* _Page text_
* Start *
Returning of awards an expression of intolerance: Ex-ISRO chief

Trivandrum, Oct. 30 : Expressing dissent over the return of awards by scientists and writers alleging “growing intolerance” in the country, Ex-ISRO chief Madhavan Nair on Friday said the “method was not right” and it was also “an expression of intolerance”.

“I am not in an agreement with the process of returning awards. Awards are something to be respected. It is given by the nation in recognition to the contribution made by an individual. It is a proud possession, and they must respect it,” Nair told ANI.

“In a way, what these people are doing is also an expression of intolerance,” he added.

Asserting that some stray incidences have happened in some parts of the country over which people are upset, Nair said: “There are various ways of solving such issues, we should talk to concerned people and should find solutions.”

When asked about any political agenda behind the returning of awards by the individuals, Nair said he won’t rule out the possibility of a political agenda.
* End *
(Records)
* Start *
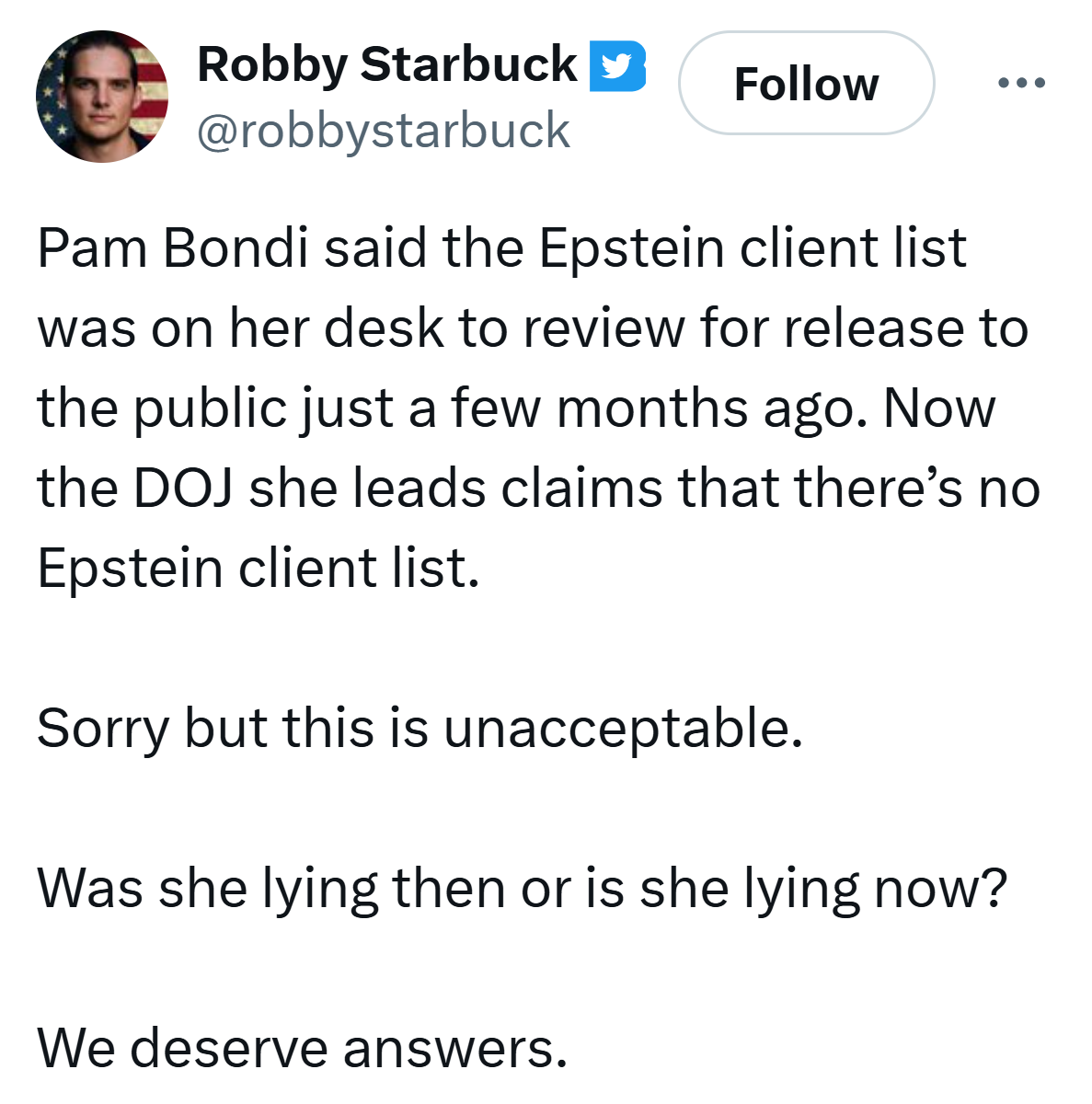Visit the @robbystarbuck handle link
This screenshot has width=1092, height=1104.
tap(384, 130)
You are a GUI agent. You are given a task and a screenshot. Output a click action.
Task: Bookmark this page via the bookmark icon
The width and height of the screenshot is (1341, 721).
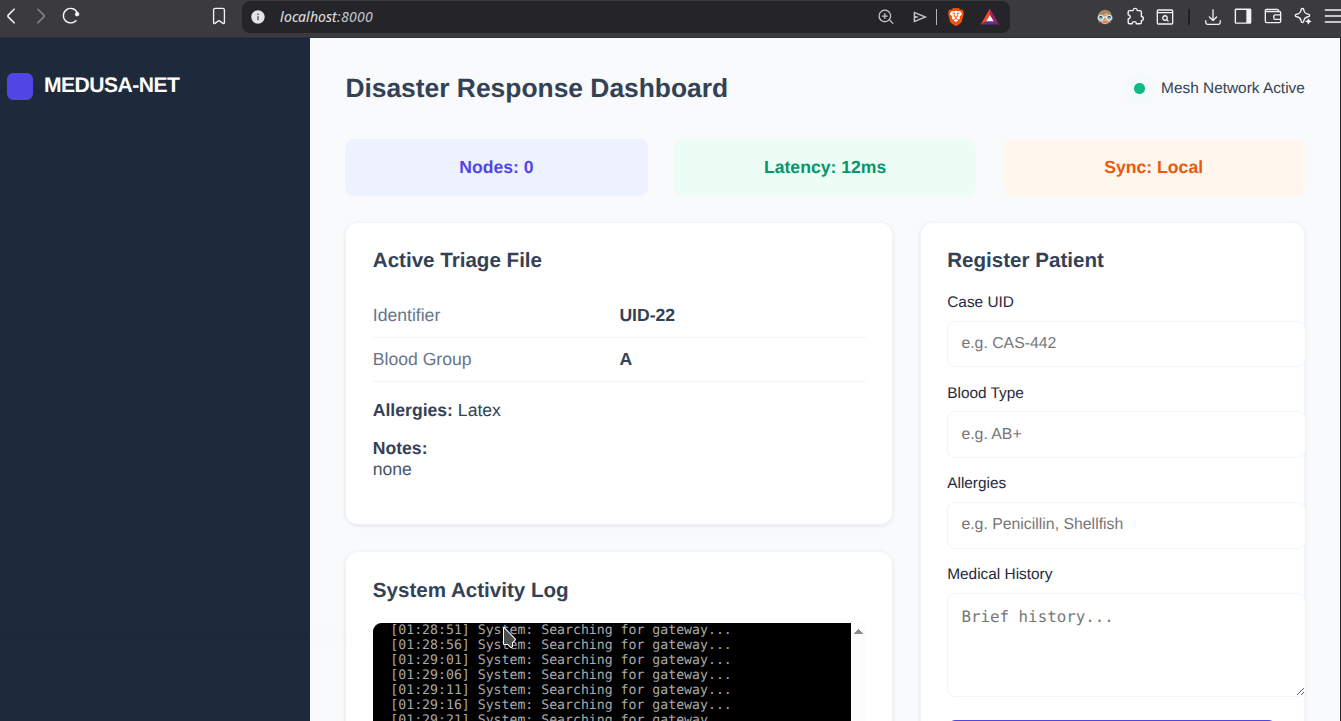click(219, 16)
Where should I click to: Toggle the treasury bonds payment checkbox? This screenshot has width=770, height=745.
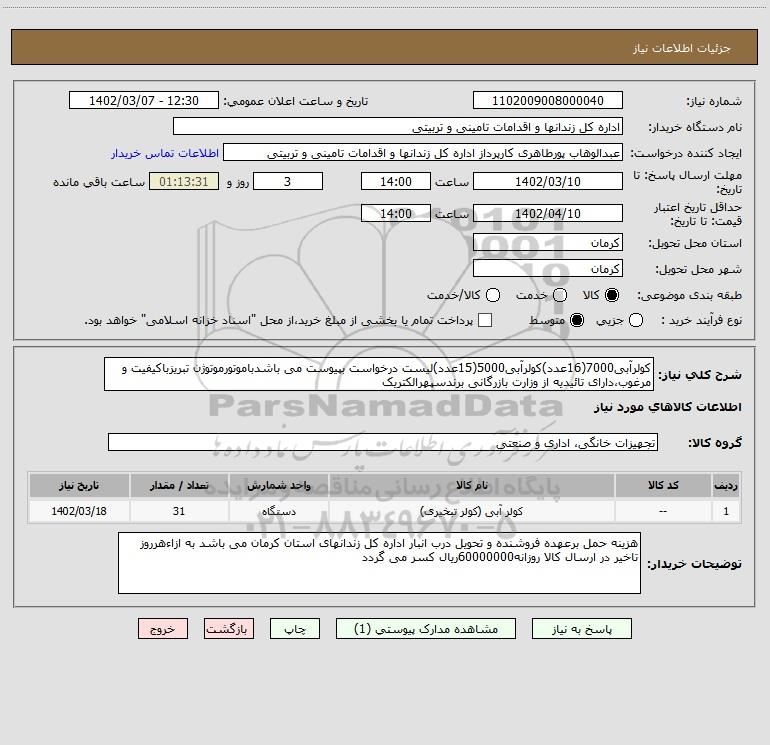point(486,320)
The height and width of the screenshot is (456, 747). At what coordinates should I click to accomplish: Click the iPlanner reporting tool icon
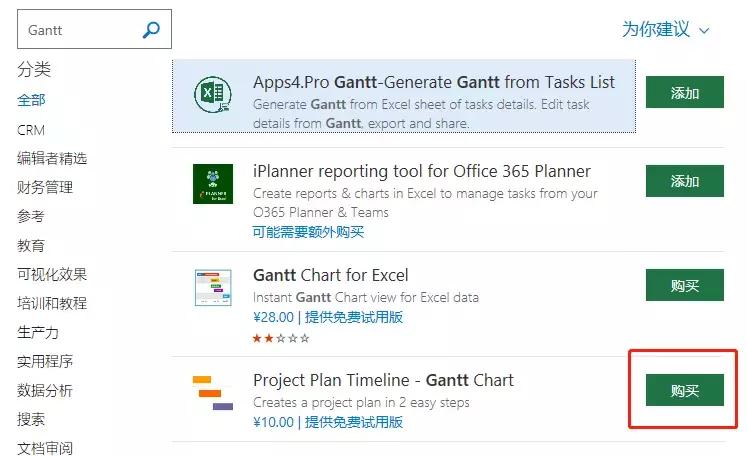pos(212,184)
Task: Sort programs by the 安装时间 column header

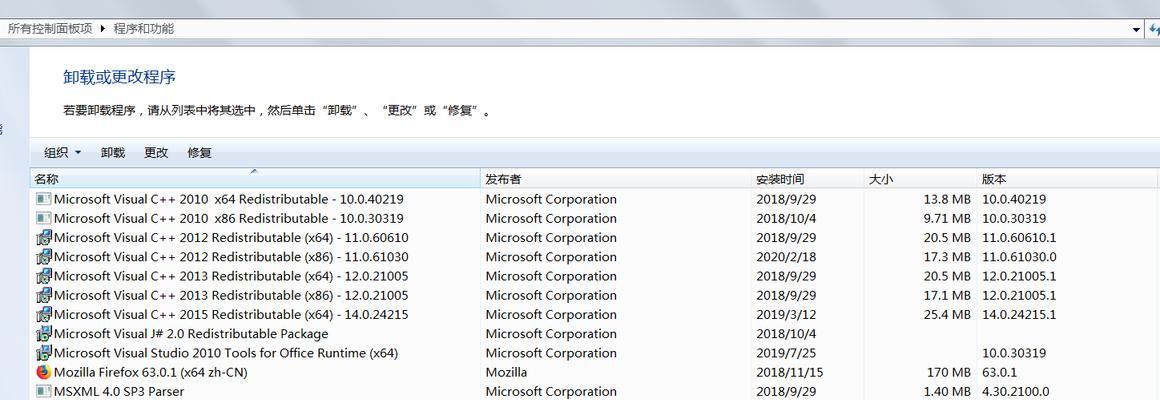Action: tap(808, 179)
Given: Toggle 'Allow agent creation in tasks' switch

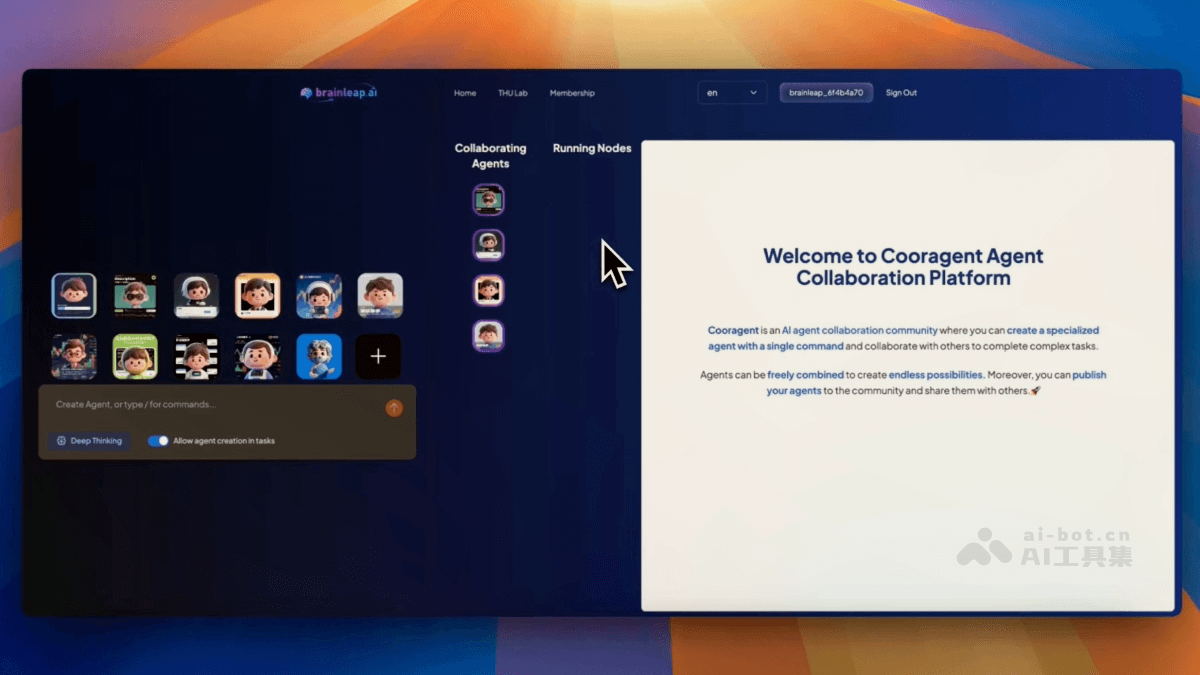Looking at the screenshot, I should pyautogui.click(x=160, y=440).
* End *
* _Prompt 1_
Can you copy out the rows, beginning at the line that contains "You are a GUI" and running through the last of the rows? Omit the pictures.
* _Prompt 2_
How would you continue the news report on the former ISRO chief's remarks about returning awards?

* _Output 1_
You are a GUI agent. You are given a task and a screenshot. Output a click action.
Task: Bookmark this page via the bookmark icon
The width and height of the screenshot is (1341, 721).
click(219, 16)
Where should I click to: Toggle the treasury bonds payment checkbox? This screenshot has width=770, height=745.
point(486,320)
The height and width of the screenshot is (456, 747). At what coordinates should I click to accomplish: Click the iPlanner reporting tool icon
pos(212,184)
Task: Sort programs by the 安装时间 column header

Action: tap(808, 179)
Given: Toggle 'Allow agent creation in tasks' switch

Looking at the screenshot, I should pyautogui.click(x=160, y=440).

* _Output 2_
“Always the ruling party’s view and the opposition partys’ views would be different and opposition may have various tactics by which they try to put pressure on the government,” Nair said.

Ex ISRO chief also said that the Government doesn’t have to do anything on this issue as the incidents were taking place because of the local societal set-ups.

Historians today joined writers, filmmakers and scientists in growing protests against what they called a “climate of intolerance”.

Top scientist P M Bhargava said he will return his Padma Bhushan award, alleging that the NDA Government at the Centre was trying to make India into a “Hindu religious autocracy”.

Several more scientists have joined the wave of protests by Indian intelligentsia.

About 53 historians, including Romila Thapar, Irfan Habib, K N Pannikar and Mridula Mukherjee have criticised Prime Minister Narendra Modi for not issuing a “reassuring statement” to allay the concerns over what they called a “highly vitiated atmosphere” prevailing in the country.

“Differences of opinion are being sought to be settled by using physical violence. Arguments are met not with counter arguments, but with bullets,” the statement by historians said referring to the recent Dadri lynching incident and the ink attack on Sudheendra Kulkarni during a book launch function in Mumbai.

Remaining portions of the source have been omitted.